Непосредственно с императорскими инициативами по крестьянскому вопросу связывались в советской историографии и писания С. М. Кочубея, чья колоритная фигура не могла не привлечь внимания современников и историков. Не останавливаясь на биографии этого героя (хотя и обрисованной в общих чертах[890]
, но все же требующей специального исследования), бегло отмечу, что его образ жизни, бурная и разнообразная деятельность могут рассматриваться не только в контексте масонских организаций (так называемого Малороссийского общества) или истории классовой борьбы крестьянства, но и с точки зрения тех изменений, которые засвидетельствовали постепенное усвоение малороссийским панством новых стандартов дворянского бытования.А. И. Ханенко, опираясь на дневник своего деда, пересказы знатоков жизни известных людей края и собственные наблюдения, именно С. М. Кочубея назвал первым[891]
, кто, следуя примеру малороссийского генерал-губернатора А. Б. Куракина, начал задавать тон роскошной жизни не только на Полтавщине, но и в Малороссии в целом[892]. «До того времени, — писал Ханенко, — в Полтаве жили очень просто: поваров не было, все держали кухарок, шампанского не знали, в продаже было одно только крымское вино по 1 руб. 50 коп. сер[ебром] за ведро; никто не знал иностранных языков, кроме латинского, один только Паскевич (отец фельдмаршала) говорил по-немецки»[893]. Роскошь Ханенко считал причиной того, что богатый потомок славного рода, владевший 13 тысячами душ крепостных, к концу жизни «разорился до такой степени, что не было чем его похоронить»[894]. Современные историки, как и их предшественники, опираясь преимущественно на показания кредиторов Семена Михайловича, пишут также о «непутевом хозяйствовании», следствием которого была чрезмерная эксплуатация крестьян и неоплатные долги после смерти душевладельца[895]. И здесь, безусловно, можно было бы приводить разные истории в подтверждение пагубности расточительства и неудачного хозяйствования представителей известных малороссийских фамилий, что привело в том числе и к их угасанию. Но, думаю, на примере Кочубея довольно неплохо прослеживается проблема вписывания дворянства в новые социально-экономические реалии и гармонизации собственных возможностей дворянина с его стремлением соответствовать социокультурным вызовам времени.Как известно, Семен Михайлович наследовал генерал-губернатору не только в роскоши, но и в благотворительных делах, особенно в период уездного и губернского маршальства. И в молодые, и в зрелые годы наш герой отличился целым рядом дел, «сделал очень много для общественного блага»[896]

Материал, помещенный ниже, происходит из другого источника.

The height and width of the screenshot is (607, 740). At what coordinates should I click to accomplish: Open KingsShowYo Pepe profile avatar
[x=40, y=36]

, «оказал так много услуг Полтаве»[897], чем, по мнению историков, заслужил благодарность потомков[898]. Безусловно, его масштабные проекты требовали значительных средств. В частности, именно такими были пожертвования Кочубея на благоустройство Полтавы — кирпичный завод и 200 тысяч штук обожженного кирпича, ряд имений, 18 тысяч рублей на покупку каменного дома под помещение для бедных воспитанников Приказа общественного призрения, средства на строительство трех каменных сооружений (губернаторского, вице-губернаторского и дворянского домов), поскольку больше для этого не нашлось желающих, а государственное ассигнование было крайне скудным. Кочубей также передал для публичного городского сада купленную им рощу, подарил гимназии минералогическую коллекцию, устроил при этом заведении пансион для восьми мальчиков на полном содержании, воспитывал, обучал на собственные средства детей бедных дворян, а также некоторых своих крепостных в Харьковском университете, Петербургской медико-хирургической академии, различных пансионах и институтах.Во время войны 1812 года он выделил своих крепостных крестьян для ополчения — по одному от каждых 15 душ, в то время как другие помещики давали по одному от 25 душ. Его жена, Прасковья Васильевна, также основала за свой счет в Полтаве пансион для 12 девочек из бедных дворянских семей. Это заведение существовало еще некоторое время и после ее смерти в 1815 году[899]
. Не обошел Кочубей вниманием и инициативу В. А. Репниной основать институт для дворянских девочек, для которого благотворитель предложил собственную усадьбу, купленную у него дворянством за полцены. И даже из этой суммы Семен Михайлович согласился принять только 30 тысяч рублей, отдав 20 тысяч на стипендии имени его покойной жены[900]. Он также пожертвовал деньги на дом для собраний масонской ложи «Любовь к истине»[901].